As best I can tell, the labor battle in Wisconsin is a big story–and maybe the biggest labor story in years. But as Amanda Terkel reported at the Huffington Post, that doesn't mean you're going to see union advocates on the Sunday chat shows. Terkel noted:
A union official told the Huffington Post that when none of the Sunday shows' producers reached out to them to book a labor representative this week, several unions started to pitch the shows with affected workers and local and national leaders who they felt could discuss the protests. The official said the response from the shows was essentially "thanks, but no thanks."
Terkel's original post has been updated to reflect the fact that NBC's Meet the Press has announced that it will add Richard Trumka of the AFL-CIO to its roundtable. The show will include an array of Republicans and conservatives: Wisconsin Gov. Scott Walker, John McCain (because how could you have a Sunday show without him?), Mississippi Gov. Haley Barbour and Rep. Emanuel Cleaver (D-Mo.*). Liberal MSNBC host Lawrence O'Donnell will also be on hand.
Shutting out labor is nothing new. A FAIR survey in 1995-96 found:
John Sweeney and Thomas Donahue, candidates for the presidency of the AFL-CIO, were the only guests who were labor leaders.
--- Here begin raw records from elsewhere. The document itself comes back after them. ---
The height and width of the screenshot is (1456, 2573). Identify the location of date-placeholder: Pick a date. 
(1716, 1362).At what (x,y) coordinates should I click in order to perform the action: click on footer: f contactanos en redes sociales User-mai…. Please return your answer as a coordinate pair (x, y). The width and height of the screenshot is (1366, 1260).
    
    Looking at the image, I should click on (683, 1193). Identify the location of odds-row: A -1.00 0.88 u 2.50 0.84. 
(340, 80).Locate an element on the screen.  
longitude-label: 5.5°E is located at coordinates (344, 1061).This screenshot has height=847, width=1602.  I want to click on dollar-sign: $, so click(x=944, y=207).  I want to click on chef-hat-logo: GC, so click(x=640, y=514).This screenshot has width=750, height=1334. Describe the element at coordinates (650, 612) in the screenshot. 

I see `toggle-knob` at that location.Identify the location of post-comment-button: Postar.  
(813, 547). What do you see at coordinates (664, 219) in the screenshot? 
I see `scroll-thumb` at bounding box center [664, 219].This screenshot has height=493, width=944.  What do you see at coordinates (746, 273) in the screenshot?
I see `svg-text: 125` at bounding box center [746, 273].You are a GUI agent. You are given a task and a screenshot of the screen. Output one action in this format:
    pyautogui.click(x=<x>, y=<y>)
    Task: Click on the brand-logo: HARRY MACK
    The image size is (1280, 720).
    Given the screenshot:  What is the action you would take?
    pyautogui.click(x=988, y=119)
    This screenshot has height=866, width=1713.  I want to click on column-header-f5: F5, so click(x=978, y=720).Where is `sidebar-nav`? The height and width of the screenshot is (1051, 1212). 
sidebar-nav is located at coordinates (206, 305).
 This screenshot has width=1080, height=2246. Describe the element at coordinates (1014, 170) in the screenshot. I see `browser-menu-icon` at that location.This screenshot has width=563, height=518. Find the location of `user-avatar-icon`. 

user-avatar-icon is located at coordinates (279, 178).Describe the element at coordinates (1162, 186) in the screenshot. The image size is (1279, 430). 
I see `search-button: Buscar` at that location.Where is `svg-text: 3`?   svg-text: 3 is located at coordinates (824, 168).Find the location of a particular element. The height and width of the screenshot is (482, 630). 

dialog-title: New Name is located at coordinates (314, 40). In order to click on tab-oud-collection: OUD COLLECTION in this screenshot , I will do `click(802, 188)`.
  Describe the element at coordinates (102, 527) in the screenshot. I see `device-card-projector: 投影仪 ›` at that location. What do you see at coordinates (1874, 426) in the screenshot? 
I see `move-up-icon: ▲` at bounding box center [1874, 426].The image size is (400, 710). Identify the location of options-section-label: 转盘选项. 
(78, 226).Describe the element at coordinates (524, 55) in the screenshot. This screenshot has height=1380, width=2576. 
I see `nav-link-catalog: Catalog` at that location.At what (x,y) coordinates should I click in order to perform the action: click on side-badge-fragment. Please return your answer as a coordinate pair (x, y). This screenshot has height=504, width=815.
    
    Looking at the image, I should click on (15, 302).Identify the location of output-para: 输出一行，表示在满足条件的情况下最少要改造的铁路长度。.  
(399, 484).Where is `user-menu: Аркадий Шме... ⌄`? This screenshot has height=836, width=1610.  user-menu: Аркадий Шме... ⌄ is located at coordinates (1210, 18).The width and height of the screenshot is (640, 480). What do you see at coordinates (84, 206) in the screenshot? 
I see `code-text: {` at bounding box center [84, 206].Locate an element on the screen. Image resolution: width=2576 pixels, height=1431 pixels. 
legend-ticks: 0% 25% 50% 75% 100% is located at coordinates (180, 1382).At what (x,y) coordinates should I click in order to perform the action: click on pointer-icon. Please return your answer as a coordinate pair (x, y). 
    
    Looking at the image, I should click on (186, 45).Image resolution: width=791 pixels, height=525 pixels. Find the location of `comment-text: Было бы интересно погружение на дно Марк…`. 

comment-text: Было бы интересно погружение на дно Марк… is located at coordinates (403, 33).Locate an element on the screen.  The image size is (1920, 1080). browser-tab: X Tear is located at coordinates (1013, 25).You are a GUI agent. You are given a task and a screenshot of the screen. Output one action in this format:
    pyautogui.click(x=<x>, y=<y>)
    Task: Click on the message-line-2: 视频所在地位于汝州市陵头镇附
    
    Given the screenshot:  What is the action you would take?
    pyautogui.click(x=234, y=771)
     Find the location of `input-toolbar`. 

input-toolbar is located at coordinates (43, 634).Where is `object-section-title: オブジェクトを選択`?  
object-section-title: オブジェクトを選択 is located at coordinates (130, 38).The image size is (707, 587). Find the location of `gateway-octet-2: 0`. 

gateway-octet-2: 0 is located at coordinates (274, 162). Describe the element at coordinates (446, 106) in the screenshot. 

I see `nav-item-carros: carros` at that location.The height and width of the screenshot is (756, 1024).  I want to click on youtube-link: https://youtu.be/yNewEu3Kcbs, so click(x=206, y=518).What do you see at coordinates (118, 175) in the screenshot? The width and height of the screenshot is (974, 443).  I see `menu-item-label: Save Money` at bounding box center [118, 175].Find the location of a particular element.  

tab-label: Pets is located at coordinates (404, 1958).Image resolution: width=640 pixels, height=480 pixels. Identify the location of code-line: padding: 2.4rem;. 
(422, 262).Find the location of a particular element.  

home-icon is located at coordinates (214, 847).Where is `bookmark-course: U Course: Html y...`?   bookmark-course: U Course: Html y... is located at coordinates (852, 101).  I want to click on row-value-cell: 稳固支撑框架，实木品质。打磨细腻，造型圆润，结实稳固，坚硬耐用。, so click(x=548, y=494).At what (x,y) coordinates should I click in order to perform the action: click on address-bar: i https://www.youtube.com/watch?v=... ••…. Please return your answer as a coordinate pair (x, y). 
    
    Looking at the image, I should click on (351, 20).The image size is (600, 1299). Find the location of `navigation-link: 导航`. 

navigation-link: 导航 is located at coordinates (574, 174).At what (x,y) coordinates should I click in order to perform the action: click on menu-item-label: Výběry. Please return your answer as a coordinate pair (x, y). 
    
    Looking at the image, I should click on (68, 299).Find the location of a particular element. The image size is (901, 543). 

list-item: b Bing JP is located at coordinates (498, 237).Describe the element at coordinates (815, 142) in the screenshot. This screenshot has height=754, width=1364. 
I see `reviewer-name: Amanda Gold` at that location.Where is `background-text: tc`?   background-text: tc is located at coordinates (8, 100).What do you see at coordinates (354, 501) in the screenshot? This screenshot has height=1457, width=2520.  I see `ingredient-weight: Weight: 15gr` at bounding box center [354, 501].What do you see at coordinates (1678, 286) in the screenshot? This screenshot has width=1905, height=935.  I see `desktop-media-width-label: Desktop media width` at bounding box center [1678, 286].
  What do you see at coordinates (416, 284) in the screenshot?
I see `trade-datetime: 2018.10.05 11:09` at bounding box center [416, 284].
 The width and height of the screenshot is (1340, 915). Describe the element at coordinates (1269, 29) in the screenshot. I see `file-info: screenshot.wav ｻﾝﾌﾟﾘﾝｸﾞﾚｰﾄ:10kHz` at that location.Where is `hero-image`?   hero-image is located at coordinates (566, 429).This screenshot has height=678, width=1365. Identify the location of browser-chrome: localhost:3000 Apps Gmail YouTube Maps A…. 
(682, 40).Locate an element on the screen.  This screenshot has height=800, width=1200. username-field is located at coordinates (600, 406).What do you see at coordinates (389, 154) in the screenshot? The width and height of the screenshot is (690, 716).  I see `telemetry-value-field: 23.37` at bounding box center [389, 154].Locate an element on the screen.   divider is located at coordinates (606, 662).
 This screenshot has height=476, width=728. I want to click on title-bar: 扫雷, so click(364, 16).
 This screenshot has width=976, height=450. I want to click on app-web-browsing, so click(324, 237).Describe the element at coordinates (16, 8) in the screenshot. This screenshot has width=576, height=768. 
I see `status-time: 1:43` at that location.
Instead of worker representatives, the shows invited the CEO of United Airlines, the CEO of Continental Airlines, a Goldman Sachs analyst, retired basketball stars and political satirists.
Last week on ABC's This Week the roundtable segment was titled (on the show's website) "Roundtable: Unions vs. Tea Party." They did manage to find a Tea Party congressman (Steve Southerland), along with right-wing regular George Will and right-leaning reporter Jonathan Karl. On the other side? Democratic strategist Donna Brazile.